Romelu Lukaku Needed Twenty-Three Seconds, 2026
Twenty-three seconds. That is how long it took Romelu Lukaku to change the entire shape of Belgium’s World Cup, and the number alone tells you something that ninety minutes of football could not. He had not kicked the ball. He had barely finished his warmup jog to the touchline. Lukaku came off the bench in the 66th minute of Belgium’s Group G match against Egypt on June 15, 2026, at Lumen Field in Seattle, with his team trailing 1-0, and before he had touched the ball once, the scoreline read 1-1.
Belgium drew 1-1 with Egypt. Emam Ashour put Egypt ahead in the 19th minute with a low strike from 25 yards. Mohamed Hany turned the ball into his own net in the 66th, just seconds after Lukaku entered, to level the match for good.

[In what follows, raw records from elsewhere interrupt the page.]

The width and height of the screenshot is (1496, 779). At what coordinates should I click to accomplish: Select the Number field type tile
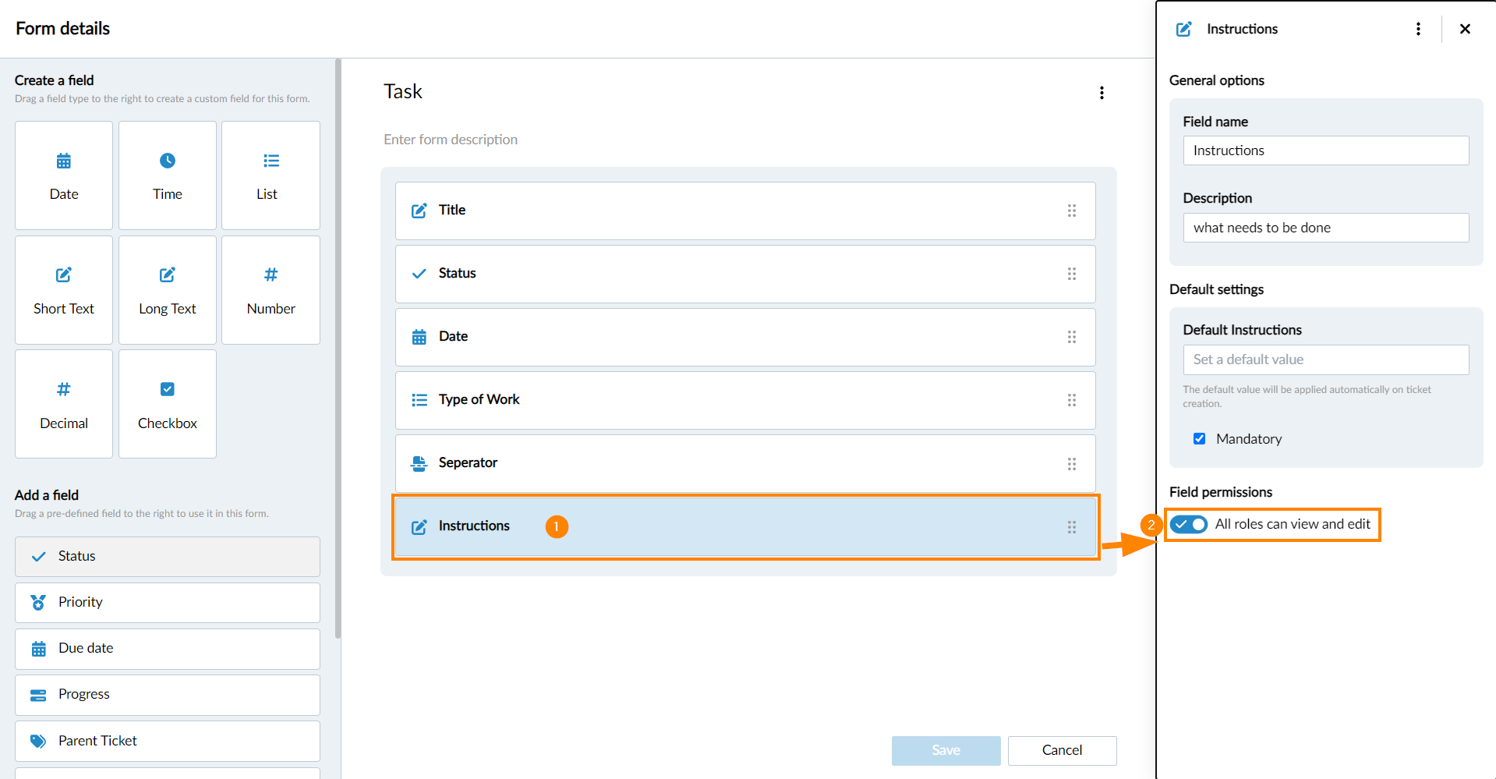click(x=271, y=290)
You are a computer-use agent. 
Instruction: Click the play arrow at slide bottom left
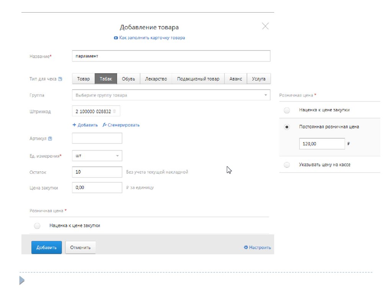click(22, 281)
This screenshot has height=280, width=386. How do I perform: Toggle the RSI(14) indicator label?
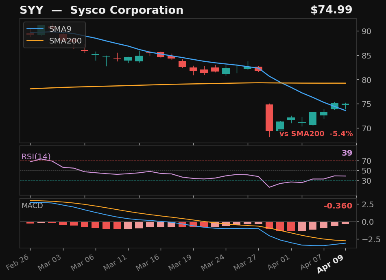[x=36, y=156]
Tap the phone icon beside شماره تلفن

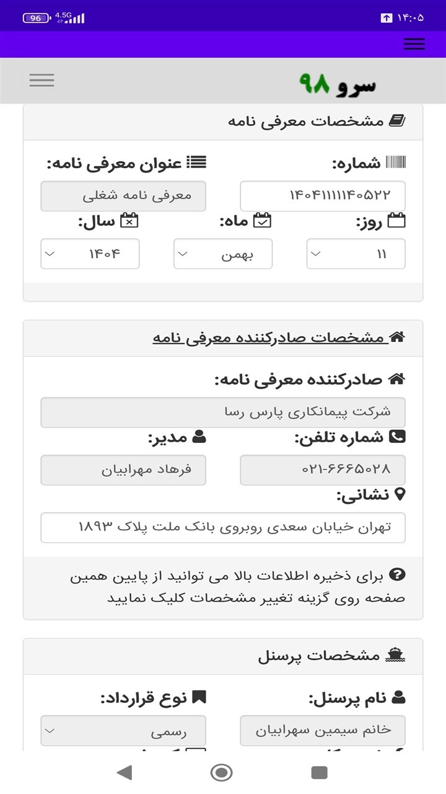pos(397,437)
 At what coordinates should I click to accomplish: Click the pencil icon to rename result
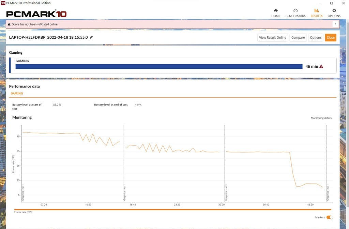(x=91, y=37)
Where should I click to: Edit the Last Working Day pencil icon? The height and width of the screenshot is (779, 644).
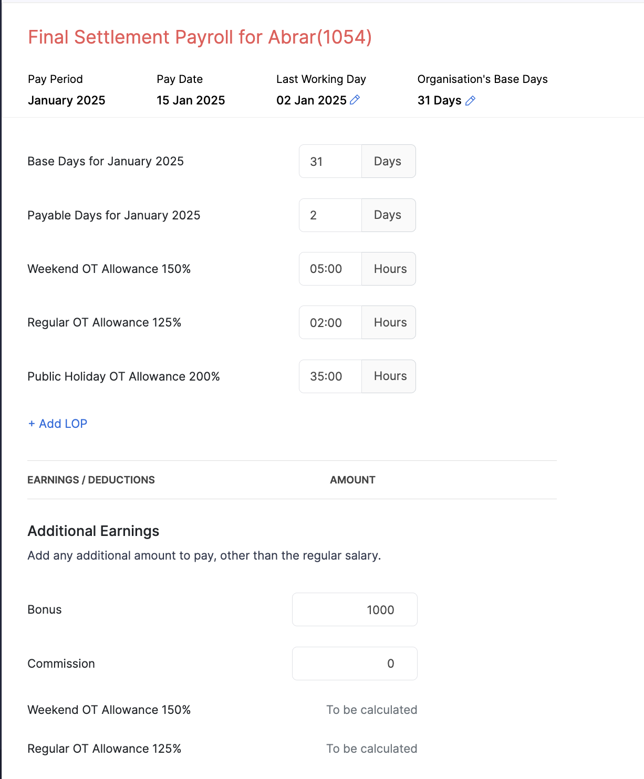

Here is what actually happened, because the own goal undersells it. A cross came in from the right. Lukaku, the Napoli striker who has spent a season rebuilding his reputation in Italy after a difficult spell in England, ran straight down the middle of the penalty area and lurched toward the ball with everything he had. He never got there. Mohamed Hany, the Egyptian right back, panicked at the sight of the onrushing forward and turned the ball into his own net rather than risk Lukaku getting a touch first.
That is the entire story of his impact in one sequence. Lukaku did not score. He did not even make contact. He simply existed in the right space at the right moment, and an entire defense bent around the threat of him.
Belgium had been toothless for the opening hour. Kevin De Bruyne struck the outside of the post with a free kick and probed from distance without reward. Leandro Trossard had three shots blocked or off target. None of it carried the same gravity as Lukaku’s mere arrival.
He was not finished making a nuisance of himself. In the 78th minute he forced a blocked effort from the top of the box. In the 87th, he rose for a header from a Nicolas Raskin cross that sailed just over the bar, the kind of miss that still rattles a defense even when it does not count. His expected goals contribution from those chances, 0.27 combined, barely registers next to the psychological weight he carried onto the pitch.
Egypt finished the night with 14 shots and 1.08 expected goals of their own, proof this was no one-sided story. Omar Marmoush troubled Belgium throughout, and Mohamed Salah, even on a quiet evening by his standards, still found the pass that set up Ashour’s opener.
Lukaku will not remember this game for a goal in the record books. He will remember it as the night his name alone was worth a point at a World Cup, the night a defender looked at him running and chose panic over composure. Belgium fans have spent years debating whether their team needs him or simply prefers him. Seattle did not answer that question so much as remind everyone why it keeps getting asked.